The western subalpine warbler (Curruca iberiae) is a small Sylviidae warbler which breeds in the southernmost areas of Europe and north-western Africa.

Like most Curruca species, it has distinct male and female plumages. The adult male has a grey back and head, brick-red underparts, and white malar streaks ("moustaches"). The female is mainly brown above, with a greyer head, and whitish below with a pink flush. The subalpine warbler's song is fast and rattling, and is similar to the lesser whitethroat.

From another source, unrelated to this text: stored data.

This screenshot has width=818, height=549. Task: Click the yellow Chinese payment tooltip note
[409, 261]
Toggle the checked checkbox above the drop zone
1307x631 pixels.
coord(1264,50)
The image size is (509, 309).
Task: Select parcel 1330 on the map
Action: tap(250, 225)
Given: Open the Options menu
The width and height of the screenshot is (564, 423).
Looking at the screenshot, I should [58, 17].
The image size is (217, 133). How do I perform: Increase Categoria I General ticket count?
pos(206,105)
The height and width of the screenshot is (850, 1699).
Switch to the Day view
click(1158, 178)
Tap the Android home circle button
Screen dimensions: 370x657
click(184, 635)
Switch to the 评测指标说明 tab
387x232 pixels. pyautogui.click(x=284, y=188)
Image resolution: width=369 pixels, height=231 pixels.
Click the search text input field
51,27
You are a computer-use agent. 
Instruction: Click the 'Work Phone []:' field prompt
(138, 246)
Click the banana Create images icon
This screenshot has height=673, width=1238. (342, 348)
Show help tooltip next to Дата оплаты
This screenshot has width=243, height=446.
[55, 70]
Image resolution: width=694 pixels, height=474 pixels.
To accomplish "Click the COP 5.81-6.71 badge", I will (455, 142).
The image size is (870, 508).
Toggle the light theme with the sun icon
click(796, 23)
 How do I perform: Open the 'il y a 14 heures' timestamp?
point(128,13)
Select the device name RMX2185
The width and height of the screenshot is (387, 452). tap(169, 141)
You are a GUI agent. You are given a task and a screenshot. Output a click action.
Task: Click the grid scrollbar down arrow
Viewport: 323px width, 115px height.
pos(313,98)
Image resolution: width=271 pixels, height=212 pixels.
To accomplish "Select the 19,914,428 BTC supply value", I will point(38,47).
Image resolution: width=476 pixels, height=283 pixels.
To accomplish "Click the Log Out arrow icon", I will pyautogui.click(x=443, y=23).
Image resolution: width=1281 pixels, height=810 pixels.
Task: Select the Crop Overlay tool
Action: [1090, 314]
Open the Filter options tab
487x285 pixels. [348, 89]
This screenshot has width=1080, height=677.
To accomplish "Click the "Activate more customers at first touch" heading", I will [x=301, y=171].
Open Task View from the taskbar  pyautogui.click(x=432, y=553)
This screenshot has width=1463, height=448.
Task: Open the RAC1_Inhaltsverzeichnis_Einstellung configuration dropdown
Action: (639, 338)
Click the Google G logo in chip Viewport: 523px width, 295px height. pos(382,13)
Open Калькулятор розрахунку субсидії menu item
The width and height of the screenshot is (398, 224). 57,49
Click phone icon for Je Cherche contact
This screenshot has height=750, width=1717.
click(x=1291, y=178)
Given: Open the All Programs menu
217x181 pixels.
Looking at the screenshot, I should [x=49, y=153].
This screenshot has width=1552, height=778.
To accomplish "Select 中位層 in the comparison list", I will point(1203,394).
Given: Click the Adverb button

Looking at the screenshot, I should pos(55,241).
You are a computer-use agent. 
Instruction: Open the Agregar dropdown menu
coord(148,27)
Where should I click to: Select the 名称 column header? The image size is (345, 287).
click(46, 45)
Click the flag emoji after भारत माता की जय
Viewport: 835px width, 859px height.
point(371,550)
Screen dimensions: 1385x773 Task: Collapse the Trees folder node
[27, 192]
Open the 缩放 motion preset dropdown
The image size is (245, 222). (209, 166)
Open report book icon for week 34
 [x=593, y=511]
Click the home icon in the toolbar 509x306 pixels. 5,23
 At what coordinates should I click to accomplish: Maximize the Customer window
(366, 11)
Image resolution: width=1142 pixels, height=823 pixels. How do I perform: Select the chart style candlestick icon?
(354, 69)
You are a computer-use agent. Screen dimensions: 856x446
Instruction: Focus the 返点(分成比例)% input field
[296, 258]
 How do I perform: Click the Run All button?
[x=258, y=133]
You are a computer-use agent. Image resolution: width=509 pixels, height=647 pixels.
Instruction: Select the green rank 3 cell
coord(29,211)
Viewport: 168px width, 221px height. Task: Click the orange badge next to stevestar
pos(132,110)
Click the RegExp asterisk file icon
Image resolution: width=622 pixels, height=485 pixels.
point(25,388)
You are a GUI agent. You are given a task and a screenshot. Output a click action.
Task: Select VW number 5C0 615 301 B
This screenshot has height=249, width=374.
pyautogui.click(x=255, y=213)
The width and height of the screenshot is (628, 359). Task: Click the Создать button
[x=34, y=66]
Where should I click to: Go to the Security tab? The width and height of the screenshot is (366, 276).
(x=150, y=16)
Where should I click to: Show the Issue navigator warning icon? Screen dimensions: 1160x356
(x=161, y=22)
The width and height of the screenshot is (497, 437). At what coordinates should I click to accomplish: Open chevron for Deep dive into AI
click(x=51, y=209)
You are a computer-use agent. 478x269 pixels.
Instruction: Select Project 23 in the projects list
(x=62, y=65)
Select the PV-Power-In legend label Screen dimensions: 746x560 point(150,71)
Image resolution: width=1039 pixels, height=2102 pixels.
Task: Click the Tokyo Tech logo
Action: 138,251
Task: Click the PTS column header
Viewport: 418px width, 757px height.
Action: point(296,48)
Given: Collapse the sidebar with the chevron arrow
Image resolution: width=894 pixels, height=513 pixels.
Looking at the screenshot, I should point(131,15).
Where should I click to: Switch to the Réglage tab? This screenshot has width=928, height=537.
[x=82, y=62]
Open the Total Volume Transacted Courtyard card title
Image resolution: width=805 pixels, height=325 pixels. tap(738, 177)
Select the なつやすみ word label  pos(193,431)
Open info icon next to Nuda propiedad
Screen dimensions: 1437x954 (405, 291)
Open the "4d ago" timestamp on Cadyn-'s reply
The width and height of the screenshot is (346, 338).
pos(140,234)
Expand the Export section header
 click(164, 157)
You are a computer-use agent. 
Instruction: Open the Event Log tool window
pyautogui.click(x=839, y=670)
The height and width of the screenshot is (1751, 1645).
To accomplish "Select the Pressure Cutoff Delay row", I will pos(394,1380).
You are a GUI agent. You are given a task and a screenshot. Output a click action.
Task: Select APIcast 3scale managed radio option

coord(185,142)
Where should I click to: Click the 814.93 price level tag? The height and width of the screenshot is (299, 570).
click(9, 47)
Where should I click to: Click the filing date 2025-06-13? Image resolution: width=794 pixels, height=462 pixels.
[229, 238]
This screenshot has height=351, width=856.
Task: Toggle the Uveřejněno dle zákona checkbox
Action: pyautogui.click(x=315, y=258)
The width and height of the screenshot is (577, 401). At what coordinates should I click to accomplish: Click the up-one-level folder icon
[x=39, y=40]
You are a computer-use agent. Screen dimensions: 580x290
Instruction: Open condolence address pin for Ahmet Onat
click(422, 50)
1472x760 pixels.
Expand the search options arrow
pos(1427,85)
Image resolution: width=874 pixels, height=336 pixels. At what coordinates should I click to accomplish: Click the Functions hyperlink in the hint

This bird seems to be related to the Sardinian warbler–Menetries' warbler superspecies. They all have white malar areas, the heads being dark above in adult males, and naked eye-rings. These three species are related to a superspecies consisting of Rüppell's warbler and the Cyprus warbler, which also share the white malar area with blackish above (Shirihai et al. 2001, Jønsson & Fjeldså 2006 ).
The subalpine warbler is divided into two distinct subspecies groups, which may possibly be sufficiently diverged to qualify as two separate species (Shirihai et al. 2001). The two groups have differing male plumages, distinctive calls, and are allopatric; further study is needed. In May 2020, the IOC world bird list the western and eastern subalpine warblers were split into two distinct species.

This is a bird of dry open country, often on hill slopes, with bushes for nesting. The nest is built in low shrub or gorse, and 3–5 eggs are laid. Like most "warblers", it is insectivorous, but will also take berries.

== Habitat and ecology ==
This species prefers tall and dense heterogeneous maquis with sparse tree cover in dry Mediterranean areas, particularly maquis of holm oak (Quercus ilex) and those dominated by strawberry tree (Arbutus) and tree-heath (Erica). It is also frequently found in young cork oak (Quercus suber) forest and in dense but treeless bushy areas. It uses bushy formations dominated by brambles (Rubus fruticosus) along sunny ravines and valley bottoms and prefers the intermediate stages of post-wildfire succession. Breeding occurs from late March to late June and the species is monogamous. The male constructs several 'cock nests' but both sexes build the breeding nest which is a deep, robust cup of grasses, thin roots and leaves and lined with finer grasses, rootlets and hair. It is placed in low scrub, bush or a small tree, c. 30–130 cm above the ground. Clutches are three to five eggs. The diet is mostly small insects and their larvae but outside of the breeding season berries and fruits are also taken. The species is a long-distance migrant, wintering in sub-Saharan Africa (Aymí et al. 2015).